There are all kinds of numbers that we need to be aware of. Many of these are unchanging, such as our social security, bank account, and phone numbers. However, one that’s rather flexible is your credit score. You need to have an active awareness of your credit score in order to know about your ability to stay financially viable for things like home loans. Some get the idea that checking credit scores is not beneficial. However, you need to be aware of how false these notions are. Here are four common misconceptions about checking your credit score.

1. Your credit score isn’t flexible

Suppose you checked your credit score last year. Maybe it was really quite impressive (such as 800 or higher). That’s splendid, but you shouldn’t think for a minute that your score is in the exact same place as it was before. Even if you’ve been doing everything properly, such as making your payments on time and eliminating debt, you should still be checking your credit score on a regular basis. There might be fraud going on against you that you aren’t aware of until you see how low your credit score has gone. It’s important that you set a regular schedule for checking your credit score. You might also be pleasantly surprised by seeing how it spikes up through repeated good use of your credit.

2. Checking your credit score will hurt your credit

It seems counter-intuitive: checking your credit score has a negative effect on your credit score. After all, what would be the point of having a credit score if there was a disadvantage to checking it? Thankfully, this idea isn’t true, at least not entirely. There are two kinds of credit score reports: hard pulls and soft pulls. Hard pulls are more intense and go further in-depth. As a result, your FICO score (one type of credit score) might be lowered a bit. The decrease will be minimal and not affect you for more than a year. On the other hand, soft pulls are much lighter. They’ll give you the most important part, which is your credit score. This alone can give you an idea of how your credit is doing, without fear of it being diminished.

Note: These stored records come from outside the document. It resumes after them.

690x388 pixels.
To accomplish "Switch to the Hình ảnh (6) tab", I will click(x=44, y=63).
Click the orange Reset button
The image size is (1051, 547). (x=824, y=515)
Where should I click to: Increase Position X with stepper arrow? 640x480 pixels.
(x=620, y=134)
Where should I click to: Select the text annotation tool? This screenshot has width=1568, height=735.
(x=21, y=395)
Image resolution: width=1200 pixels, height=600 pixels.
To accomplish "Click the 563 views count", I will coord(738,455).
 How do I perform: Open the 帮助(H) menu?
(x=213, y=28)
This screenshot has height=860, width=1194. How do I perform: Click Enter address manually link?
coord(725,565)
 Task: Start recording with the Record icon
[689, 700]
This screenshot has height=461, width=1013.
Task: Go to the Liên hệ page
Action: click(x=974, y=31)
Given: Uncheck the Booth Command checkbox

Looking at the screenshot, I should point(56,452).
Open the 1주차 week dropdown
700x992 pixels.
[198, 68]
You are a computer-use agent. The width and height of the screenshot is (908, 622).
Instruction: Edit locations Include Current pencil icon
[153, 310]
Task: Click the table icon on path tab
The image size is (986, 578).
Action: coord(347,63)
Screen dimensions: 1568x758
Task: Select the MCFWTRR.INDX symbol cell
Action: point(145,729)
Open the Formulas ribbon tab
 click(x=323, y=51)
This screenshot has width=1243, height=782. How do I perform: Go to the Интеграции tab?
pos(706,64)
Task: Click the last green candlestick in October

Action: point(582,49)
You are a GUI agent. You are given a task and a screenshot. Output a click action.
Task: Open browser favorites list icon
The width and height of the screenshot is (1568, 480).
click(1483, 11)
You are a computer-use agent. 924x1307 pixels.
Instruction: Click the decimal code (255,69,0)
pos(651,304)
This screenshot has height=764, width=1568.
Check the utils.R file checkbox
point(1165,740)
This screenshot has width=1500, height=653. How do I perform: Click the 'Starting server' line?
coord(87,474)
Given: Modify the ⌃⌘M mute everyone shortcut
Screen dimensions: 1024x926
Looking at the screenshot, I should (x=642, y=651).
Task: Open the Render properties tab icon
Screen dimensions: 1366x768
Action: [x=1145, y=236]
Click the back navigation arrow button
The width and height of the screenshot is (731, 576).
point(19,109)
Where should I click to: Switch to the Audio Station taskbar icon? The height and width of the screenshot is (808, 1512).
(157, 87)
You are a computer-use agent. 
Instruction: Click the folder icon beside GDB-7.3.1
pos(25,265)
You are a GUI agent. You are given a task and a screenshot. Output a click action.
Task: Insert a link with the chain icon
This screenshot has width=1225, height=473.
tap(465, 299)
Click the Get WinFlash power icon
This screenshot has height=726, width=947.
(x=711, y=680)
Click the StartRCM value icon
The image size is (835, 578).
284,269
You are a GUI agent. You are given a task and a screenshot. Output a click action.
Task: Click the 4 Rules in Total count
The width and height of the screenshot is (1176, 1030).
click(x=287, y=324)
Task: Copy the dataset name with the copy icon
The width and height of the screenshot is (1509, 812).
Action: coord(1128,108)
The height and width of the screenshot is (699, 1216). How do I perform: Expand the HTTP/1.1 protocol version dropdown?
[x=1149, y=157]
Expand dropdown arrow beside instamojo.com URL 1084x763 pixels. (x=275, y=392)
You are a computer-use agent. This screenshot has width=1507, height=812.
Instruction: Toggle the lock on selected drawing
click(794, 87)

3. Only credit cards affect your credit score

While credit cards certainly have a bearing on your credit score (they’re called credit cards, after all), they are by no means the end of the story. There are all kinds of ways to establish and consequently, affect your credit positively or negatively besides credit scores. You need to have a positive track record of paying back money owed in order to have a good credit score. Think of any institution that you owe money to. This could be a credit card company, a bank (for loans), or your local electrical company. If you are delinquent with any of these accounts, it could affect your credit score. While having debt alone isn’t enough to give you a bad credit score, not making payments on time is going to affect your score for the worst.

4. Your score isn’t important

If the idea of checking your credit score elicits nothing more than a shrug, you’re not doing things properly when it comes to adulthood responsibilities. You need to make sure you that you are as aware of your finances as possible. This doesn’t mean you should be obsessively checking your credit score at every second of every day. However, you should be checking it on at least a monthly basis. You need to be aware of any trends or any suspicious financial activity. It’s definitely not much fun to try to build up a credit score that has crashed after many months of you not keeping up with it.